Les chercheurs développent l'outil neuf pour examiner pour l'apnée du sommeil dans les gens avec l'épilepsie

Les chercheurs de Rutgers ont développé un outil pour aider l'écran de neurologues pour l'apnée du sommeil obstructive dans les gens avec l'épilepsie dont les grippages peuvent être magnifiés par des troubles du sommeil.

L'étude apparaît dans la pratique en matière clinique de neurologie de tourillon.

Bien que le dépistage et la demande de règlement de l'apnée du sommeil obstructive (OSA) puissent améliorer le contrôle de grippage dans quelques patients présentant l'épilepsie, les fournisseurs n'ont pas régulièrement évalué des patients pour ces facteurs de risque. Les chercheurs ont développé une alerte électronique de dossier santé pour que les neurologues évaluent le besoin d'un patient d'étude de sommeil.

Cette étude peut déterminer la nécessité pour la demande de règlement, qui peut avoir comme conséquence le contrôle amélioré de grippage, réduction des médicaments antiépileptiques et réduire le risque de la mort inattendue subite d'épilepsie.

OSA se produit quand la respiration est interrompue pendant le sommeil. La fondation d'épilepsie estime qu'approximativement 40 pour cent de gens vivant avec l'épilepsie ont une plus forte présence d'OSA qui contribue au contrôle faible de grippage.

Les « troubles du sommeil sont courants parmi des gens vivant avec l'épilepsie et sous-sont diagnostiqués, » a dit l'auteur important Martha A. Mulvey, une infirmière praticienne au service du centre hospitalier universitaire des neurologies. Le « sommeil et l'épilepsie ont une relation réciproque complexe. Des grippages peuvent souvent être déclenchés par les niveaux à faible teneur en oxygène qui se produisent pendant l'OSA. La privation de sommeil et l'interruption du sommeil peuvent pour cette raison augmenter la fréquence de grippage. »
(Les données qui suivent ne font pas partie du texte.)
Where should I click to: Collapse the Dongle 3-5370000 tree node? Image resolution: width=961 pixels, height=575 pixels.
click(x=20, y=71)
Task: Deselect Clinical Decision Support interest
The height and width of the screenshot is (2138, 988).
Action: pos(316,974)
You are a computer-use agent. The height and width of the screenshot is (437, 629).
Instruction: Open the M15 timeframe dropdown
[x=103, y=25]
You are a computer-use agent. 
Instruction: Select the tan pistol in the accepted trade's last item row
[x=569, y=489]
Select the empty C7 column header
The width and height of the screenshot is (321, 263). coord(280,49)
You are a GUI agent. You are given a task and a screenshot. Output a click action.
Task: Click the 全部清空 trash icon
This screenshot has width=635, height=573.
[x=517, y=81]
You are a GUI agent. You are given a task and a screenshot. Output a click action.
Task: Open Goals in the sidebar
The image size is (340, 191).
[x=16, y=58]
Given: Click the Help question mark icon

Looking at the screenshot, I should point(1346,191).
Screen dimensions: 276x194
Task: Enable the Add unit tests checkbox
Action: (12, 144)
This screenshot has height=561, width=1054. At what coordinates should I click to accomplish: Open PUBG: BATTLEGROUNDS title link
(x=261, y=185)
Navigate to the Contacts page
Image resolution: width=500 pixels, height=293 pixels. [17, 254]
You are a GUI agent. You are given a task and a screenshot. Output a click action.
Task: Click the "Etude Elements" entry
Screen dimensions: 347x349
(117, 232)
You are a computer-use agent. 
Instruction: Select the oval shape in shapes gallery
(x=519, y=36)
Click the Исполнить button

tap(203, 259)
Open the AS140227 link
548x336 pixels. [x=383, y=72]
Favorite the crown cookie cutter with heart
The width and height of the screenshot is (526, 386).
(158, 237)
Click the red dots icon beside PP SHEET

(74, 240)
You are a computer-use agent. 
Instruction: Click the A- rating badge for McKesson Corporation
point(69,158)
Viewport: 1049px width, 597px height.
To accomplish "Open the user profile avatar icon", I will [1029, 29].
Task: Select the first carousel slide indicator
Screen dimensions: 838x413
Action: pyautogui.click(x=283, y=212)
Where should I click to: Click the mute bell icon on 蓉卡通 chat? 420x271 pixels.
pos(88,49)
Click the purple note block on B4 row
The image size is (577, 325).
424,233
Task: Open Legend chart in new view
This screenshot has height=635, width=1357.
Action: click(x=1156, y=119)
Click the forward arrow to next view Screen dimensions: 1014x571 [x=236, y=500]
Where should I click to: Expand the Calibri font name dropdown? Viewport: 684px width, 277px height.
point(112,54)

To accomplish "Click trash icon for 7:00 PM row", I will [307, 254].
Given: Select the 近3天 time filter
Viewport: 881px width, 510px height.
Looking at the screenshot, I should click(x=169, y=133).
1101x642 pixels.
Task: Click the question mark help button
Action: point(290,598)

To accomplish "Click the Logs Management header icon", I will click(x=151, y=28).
Les chercheurs ont développé une évaluation pour recenser OSA se composant de 12 facteurs de risque identifiés, qui sont inclus dans le dossier santé électronique. Si un patient a au moins deux facteurs de risque, ils sont référés pour une étude de sommeil. Les facteurs de risque comprennent : indice de masse corporelle des que 30 kg/m2 plus grands ; ronflement ; s'étrangler ou haleter dans le sommeil ; éveils inexpliqués de nuit ; maux de tête de matin ; serrage de bouche sèche, d'angine ou de poitrine sur le réveil ; miction anormale de nuit ; mémoire et concentration diminuées ; pouces plus grands de circonférence de col que 17 ; somnolence de jour excessive ; déplacement trop petit ou arrière du maxillaire ; et une évaluation de la distance de la base de langue au toit de la bouche.

« On l'a constaté que mettant cette alerte obligatoire pour que les fournisseurs examinent pour OSA dans ELLE a nettement augmenté le dépistage des patients à risque d'épilepsie qui devraient être référés pour une étude de sommeil, » a dit le co-auteur Xue Ming, professeur de la neurologie à la Faculté de Médecine de New Jersey de Rutgers. « Un tel examen critique peut mener au dépistage précoce et à la demande de règlement, qui amélioreront la qualité de vie des patients avec l'épilepsie et l'OSA. »

Dans les cas qui ont été observés avant l'alerte étant mise dans le dossier santé électronique, seulement 7 pour cent avec l'épilepsie ont été référés pour des études de sommeil. De ceux qui ont été référés, 56 pour cent ont été diagnostiqués avec l'apnée du sommeil. Des 405 patients qui ont été interviewés pour OSA après que l'alerte ait été mise dans le dossier santé électronique, 33 pour cent ont eu au moins deux facteurs de risque et ont été référés pour une étude de sommeil. Des 82 patients qui ont achevé une étude de sommeil, 87 pour cent ont montré au moins l'apnée du sommeil douce.